The improving economy had little to do with their companies' decisions to increase IT spending, executives say. Still, economists credit hardware and software buying with helping fuel an explosion in the U.S. economy during the third quarter. Gross domestic product--the value of all goods and services produced--skyrocketed at a 7.2% annual growth rate in the period from July to September, the strongest pace in nearly 20 years, the Commerce Department reported last week.
About one-sixth of last quarter's GDP growth came from all types of business investments in equipment and software. Information-processing equipment and software represented more than half of equipment and software investments last quarter.
No doubt the Bush tax cut played a role, too, in the sky-high GDP figure.

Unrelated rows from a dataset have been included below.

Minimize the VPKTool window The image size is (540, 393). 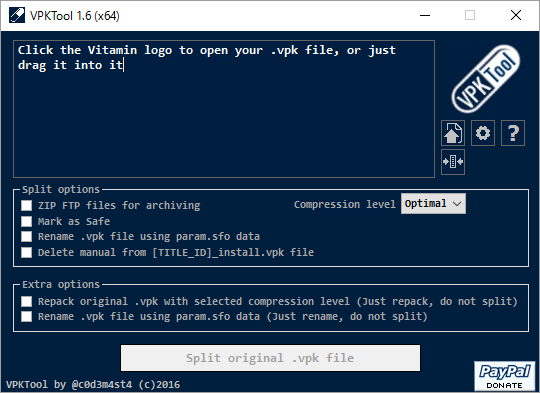pos(425,15)
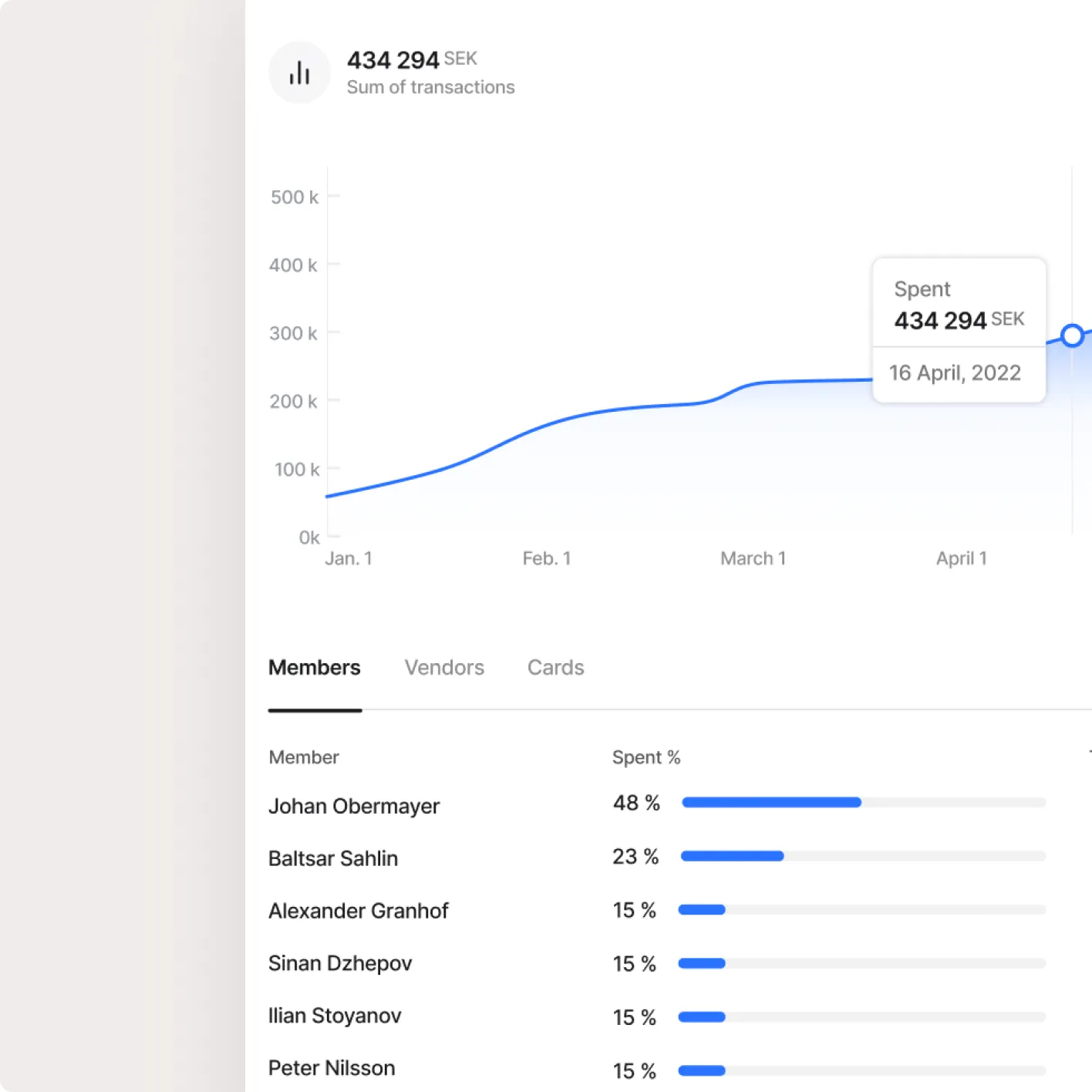The width and height of the screenshot is (1092, 1092).
Task: Select member Baltsar Sahlin
Action: tap(333, 859)
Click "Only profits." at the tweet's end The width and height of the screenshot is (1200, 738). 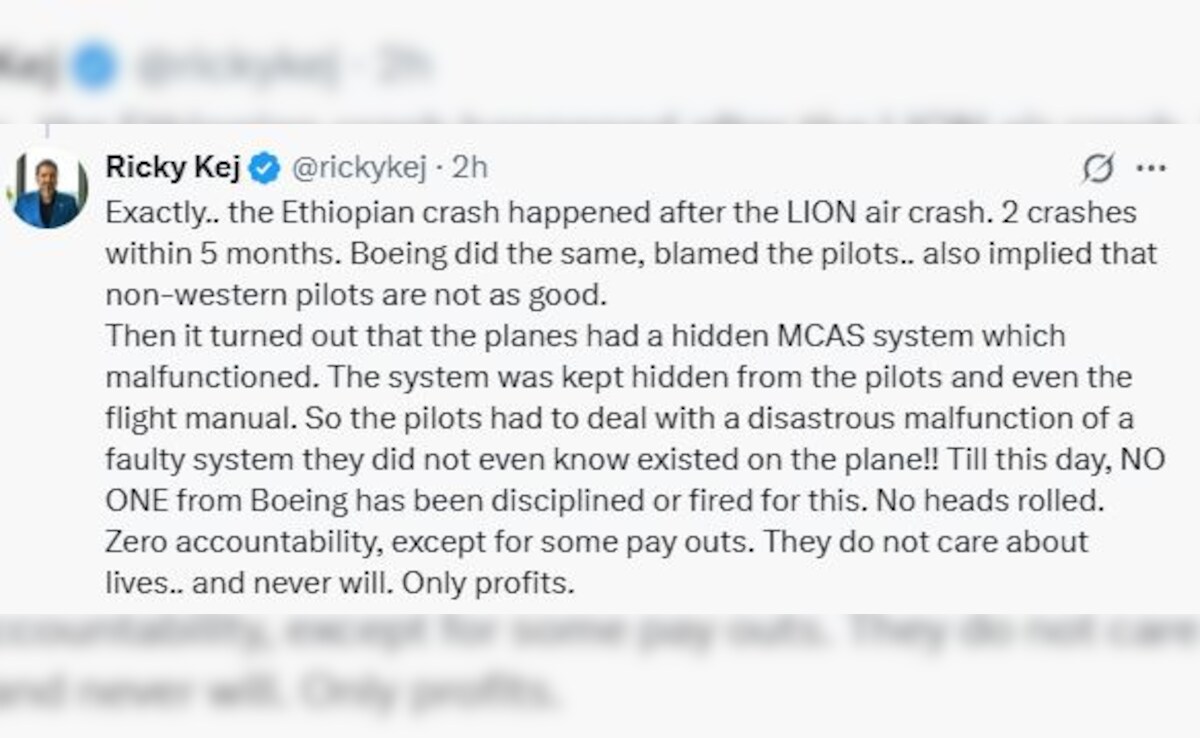(488, 582)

But as the impact of the tax cut fades, so will the growth rate. Most of that tax cut has been spent--in the past quarter, federal tax collections dropped $100 billion as consumer spending increased $108 billion, says John Rutledge, an economic adviser to President Bush. "The challenge is to get past this tax cut and have sustainable capital spending," Rutledge says.
With business profits on the upswing, companies have gone on a buying binge, and IT is high on their shopping lists. "For most companies, technology is the first thing they buy," says Brian Keyser, chief U.S. economist at Citigroup Asset Management. "They're playing catch-up, adopting technology they wish they could have purchased two years ago. IT yields the most bang for the buck for corporations. You can get almost an instant return on your investment."
IT buying rose 4.3% in the third quarter, down a bit from the 4.4% increase posted in the second quarter, but significantly higher than rates logged during the past 1-1/2 years. In the third quarter, business investment in computers and peripherals soared nearly 10%. Software purchases rose 2.3% during the third quarter. If this past quarter's pace continues, IT buying will increase at an 18.3% annual rate.
No one predicts such a rate will be maintained over the long run, but no one speaks of a recession returning anytime soon. "After a prolonged period of justified skepticism," says Anirvan Banerji, research director at Economic Cycle Research Institute, an economic-forecasting firm, "people in charge of spending are finally beginning to believe this is a sustained recovery."